The close ally of Jeremy Corbyn said she can understand why "many people" taking home the substantial wage packet may feel that they are "not rich".
It comes after shadow chancellor John McDonnell said the wealthy, who he defined as on over £70,000 a year, should ''pay their way more''.
Ms Thornberry denied the Labour leadership was taking the party back to the times of Michael Foot's disastrous 1983 general election campaign and insisted the focus in the run-up to June 8 would be on tackling tax dodgers.
Companies who fail to pay their way "should be frightened of a Labour government because we will be standing up to them," she told BBC Radio 4's Today programme.
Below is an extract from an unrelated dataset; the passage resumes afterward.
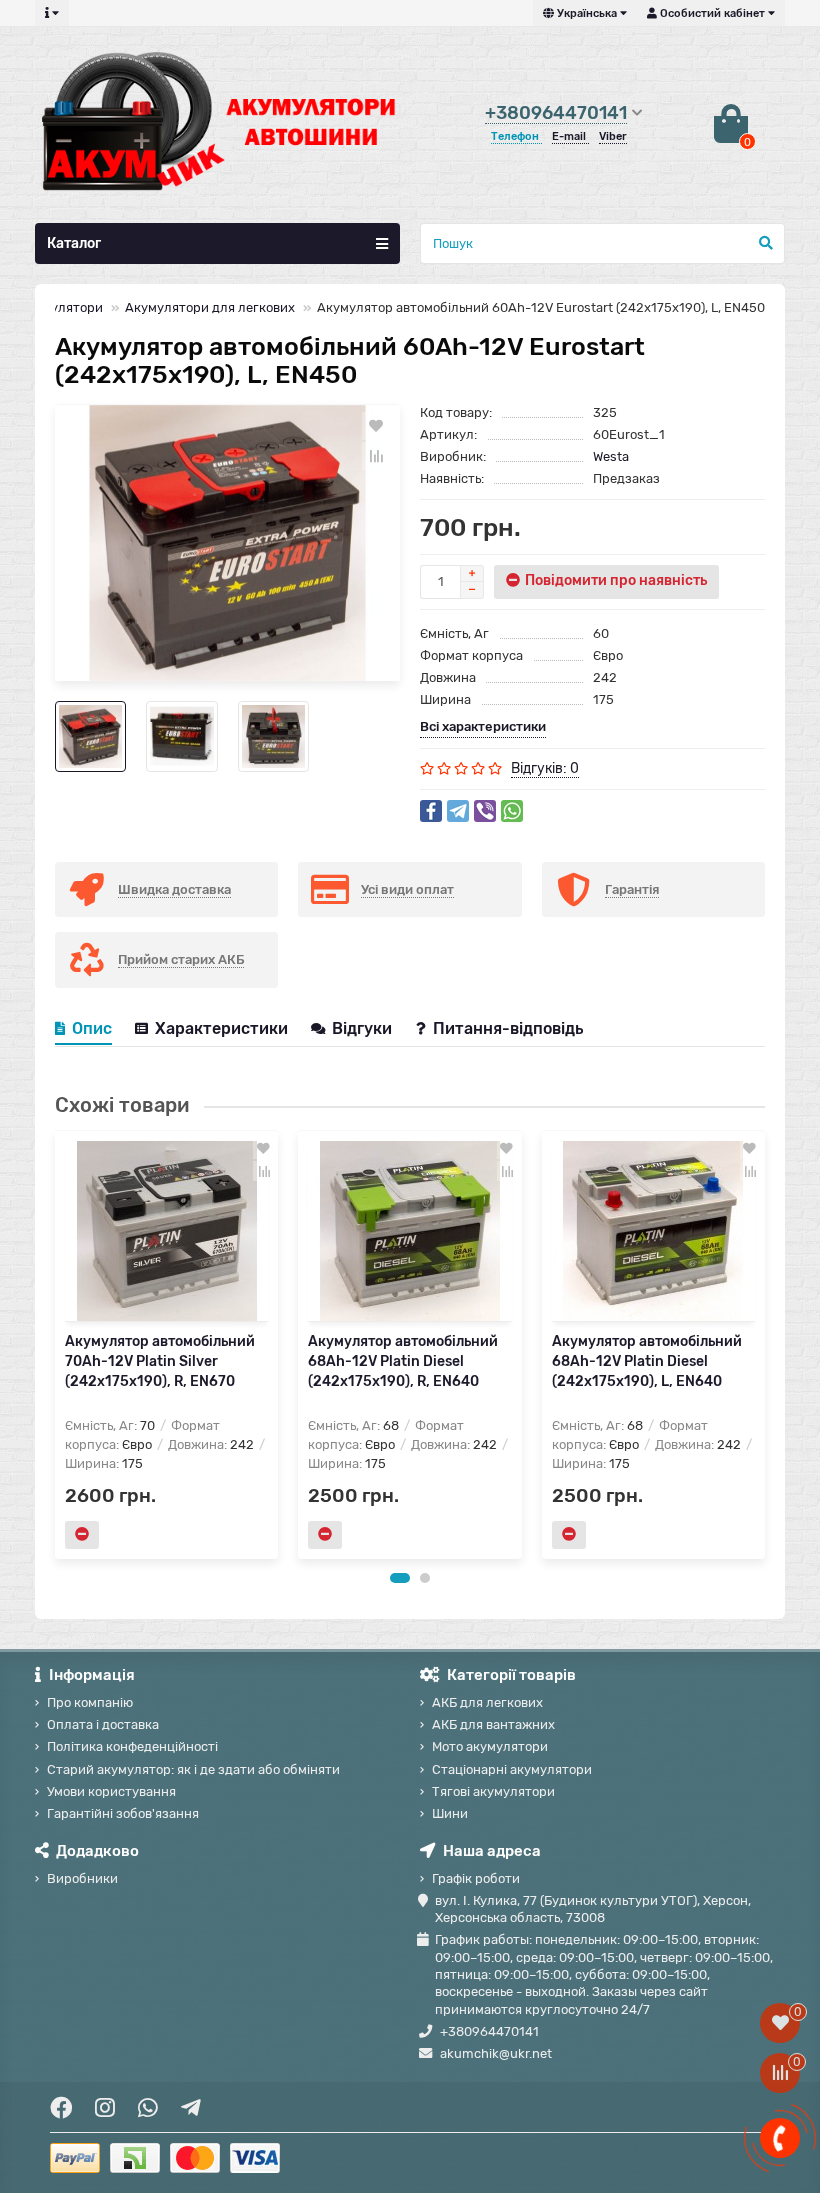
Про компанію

Pressed on whether higher earners would be hit under a Labour government, she said: "We will need to go into the details as to what our changes to taxation will be. I'm not really in a position to be able to go into those details today.
"There are many people on £70,000 who may well feel that their circumstances are such that they are not rich and I understand that. But they are certainly on a higher income - it's just a matter of maths - than those on £26,000."
She added: “The system at the moment is one whereby there is an elite who believe the rules don’t apply to them, that taxes don’t apply to them, that they don’t need to be part of the system.”
Labour is “prepared to make radical change” and will stand up to the elites, she said.
“That is not picking off people of particular incomes,” she added.
“The details of our tax plans will come out in our manifesto.”
Asked if workers earning more than the average £26,000 salary should watch out, she told John Humphrys: “No, no John, no.”
Ms Thornberry refused to categorise how left wing Mr Corbyn is compared to previous Labour leaders.
“Philosophically he’s to the left of Tony Blair,” she said.
“There are some differences but I think Jeremy and Ed (Miliband) have a lot in common, actually.”
Pushed on whereabouts he ranks on the political spectrum, she replied: “It’s not terribly important, this is just empty nonsense.”